Gewiß, mein Herr, dürfen Sie das.

»Werde ich in dem Fall eine Fehlbitte thun,« fuhr er fort, »wenn ich Sie ersuche, heut Mitternacht nach zwölf Uhr sich hieher zu bemühen?« –

Wenn ich weiß, mein Herr –

»Sie sollen dann alles erfahren,« fiel er mir schnell ein, »worauf Sie itzt begierig seyn könnten. Es ist nur darum, um mir eine ungestörtere Unterhaltung mit Ihnen zu verschaffen. Der Mond scheint hell.
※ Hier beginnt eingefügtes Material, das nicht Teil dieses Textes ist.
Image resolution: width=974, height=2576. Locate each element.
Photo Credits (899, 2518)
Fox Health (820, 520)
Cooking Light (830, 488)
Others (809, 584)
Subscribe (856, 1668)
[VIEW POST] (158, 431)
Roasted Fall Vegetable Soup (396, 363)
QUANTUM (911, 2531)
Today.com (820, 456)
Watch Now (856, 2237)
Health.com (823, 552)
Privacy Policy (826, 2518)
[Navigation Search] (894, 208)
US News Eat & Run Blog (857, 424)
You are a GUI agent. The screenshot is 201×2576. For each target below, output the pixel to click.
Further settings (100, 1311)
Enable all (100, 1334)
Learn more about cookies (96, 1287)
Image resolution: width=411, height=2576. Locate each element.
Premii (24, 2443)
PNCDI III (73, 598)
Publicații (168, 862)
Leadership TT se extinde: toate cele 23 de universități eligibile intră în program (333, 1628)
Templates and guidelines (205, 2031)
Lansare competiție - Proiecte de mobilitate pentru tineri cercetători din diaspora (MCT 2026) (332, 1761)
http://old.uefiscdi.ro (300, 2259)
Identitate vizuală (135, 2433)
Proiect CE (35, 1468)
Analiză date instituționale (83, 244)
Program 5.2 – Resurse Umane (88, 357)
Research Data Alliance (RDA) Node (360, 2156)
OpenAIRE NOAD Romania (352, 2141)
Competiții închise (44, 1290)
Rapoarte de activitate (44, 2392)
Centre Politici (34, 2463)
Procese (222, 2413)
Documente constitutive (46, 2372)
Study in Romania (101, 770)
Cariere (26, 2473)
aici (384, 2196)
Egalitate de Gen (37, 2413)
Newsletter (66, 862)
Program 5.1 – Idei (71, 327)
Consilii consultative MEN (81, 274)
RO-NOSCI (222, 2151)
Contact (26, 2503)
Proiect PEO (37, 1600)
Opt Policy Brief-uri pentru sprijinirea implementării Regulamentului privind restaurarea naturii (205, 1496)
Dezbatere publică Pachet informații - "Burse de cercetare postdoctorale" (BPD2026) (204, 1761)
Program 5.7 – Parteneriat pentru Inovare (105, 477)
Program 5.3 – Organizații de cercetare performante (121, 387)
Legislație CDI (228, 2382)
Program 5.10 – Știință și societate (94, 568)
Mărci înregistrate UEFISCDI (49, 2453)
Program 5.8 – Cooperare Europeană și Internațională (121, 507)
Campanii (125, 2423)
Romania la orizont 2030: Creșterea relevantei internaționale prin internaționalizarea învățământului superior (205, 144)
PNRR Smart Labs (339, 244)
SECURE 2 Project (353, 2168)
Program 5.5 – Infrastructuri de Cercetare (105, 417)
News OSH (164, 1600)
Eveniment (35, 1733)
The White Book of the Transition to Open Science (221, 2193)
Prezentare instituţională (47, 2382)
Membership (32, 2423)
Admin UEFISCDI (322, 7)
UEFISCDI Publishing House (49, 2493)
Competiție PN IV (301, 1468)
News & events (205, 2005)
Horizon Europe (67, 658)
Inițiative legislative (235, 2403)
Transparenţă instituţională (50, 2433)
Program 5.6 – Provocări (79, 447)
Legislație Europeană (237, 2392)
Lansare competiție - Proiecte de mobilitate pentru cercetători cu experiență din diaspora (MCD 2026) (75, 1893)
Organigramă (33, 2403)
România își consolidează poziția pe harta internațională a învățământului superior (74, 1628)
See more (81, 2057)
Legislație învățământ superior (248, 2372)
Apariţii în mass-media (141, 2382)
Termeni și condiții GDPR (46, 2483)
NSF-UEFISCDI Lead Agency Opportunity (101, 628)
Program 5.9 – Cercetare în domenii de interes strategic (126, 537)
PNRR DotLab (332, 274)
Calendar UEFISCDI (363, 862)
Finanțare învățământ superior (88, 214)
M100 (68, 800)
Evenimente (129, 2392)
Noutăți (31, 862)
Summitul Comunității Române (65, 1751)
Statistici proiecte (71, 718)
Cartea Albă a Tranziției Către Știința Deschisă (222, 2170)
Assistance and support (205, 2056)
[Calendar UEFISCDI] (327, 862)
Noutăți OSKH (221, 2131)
Und, Sennor, ich bin ein ehrlicher Mann.« –

»Er schlug den Mantel etwas aus einander und seine großen Augen sagten das nemliche.«

»Verlassen Sie sich auf mich,« antwortete ich ihm, »ich werde kommen; ich bin nichts weniger als furchtsam und im Fall eines Angriffs würde ich Sie kaum einmal fürchten.«

»Er verneigte sich hierauf etwas, hüllte sich ein und gieng.«

Punkt zwölf Uhr war ich auf dem Platz. Es war eine etwas windige Nacht. Der Mond verbarg sich bald hinter Wolken, die eilig vorüberflohen, bald schien er schauerlich hell auf die benachbarten Gegenstände. Der Sturm klapperte mit den Fensterscheiben der Kirche, die Fahnen klirrten, das Meer brach sich in seltsamen Tönen an den Mauern. Ich gieng immer auf und ab, wohlbewafnet und in einen großen Mantel gehüllt. Zuerst war Neugierde die Hauptempfindung, und meine Phantasie durchlief eine Menge von Wahrscheinlichkeiten, um die Fragen zu lösen, womit ich mich nun schon mehrere Wochen hindurch gequält hatte. Wie der Fremde aber länger ausblieb als er versprochen hatte, wie es schon Eins schlug, und er noch immer nicht da war, fieng ich an ängstlich zu werden, jedes Knarren der halbverwitterten Kreuze auf den Gräbern schreckte mich, jedes Flattern lebendiger Blätter hob mir die Haare empor. Als ich endlich eben ungeduldig wieder fortgehen wollte, kam er die Stiegen herauf. »Verzeihen Sie mir,« rief er mir entgegen, »daß ich Sie habe warten lassen.« Hierauf nahm er meine Hand, und führte mich an die Thüre der Kapelle. »Die Zeit ist kurz,« fieng er dann wieder an, »ich habe Ihnen nur wenig zu sagen. Vor einigen Jahren machte ich in Deutschland mit einem auffallend sonderbaren Manne Bekanntschaft, der bald nachher aus dem Wirthshause, in welchem er mit mir zugleich wohnte, auf eine unbegreifliche Weise, und ohne daß man davon den mindesten Grund hätte einsehen können, verschwand. Er hatte in der Eile eine Brieftasche vergessen, die man mir brachte. Hierin befand sich unter einer Menge von theils unverständlichen theils unbedeutend scheinenden Briefen und Nachrichten, welche ich kürzlich erst habe verstehen lernen, ein Schlüssel zu einem mir unbekannten Alphabete, zu welchen ebenfalls die Charaktere dieser Inschrift gehören. Man hat sie vielleicht bis hieher für die Ueberbleibsel einer alten Grabschrift gehalten, und deswegen hier eingemauert, aber ihre Worte lauten nach Vergleichung meines Schlüssels eigentlich so:

»Fremdling und Eingeweihter. Die Freunde sind nahe. Ein Wald und eine Höhle bey Alkantara. Der erste des Monats.«

*

Ich fuhr bey dieser Stelle in Jakobs Erzählung etwas unruhig auf. Dieser ließ sich aber dadurch nicht weiter stören, sondern fuhr, mit einem Lächeln, das er sich zu verbergen bemühete, fort:

»Als dies der Fremde gesagt hatte, maß er mich mit einem großen Blick. »Was sagen Sie dazu, Sennor?« setzte er hinzu.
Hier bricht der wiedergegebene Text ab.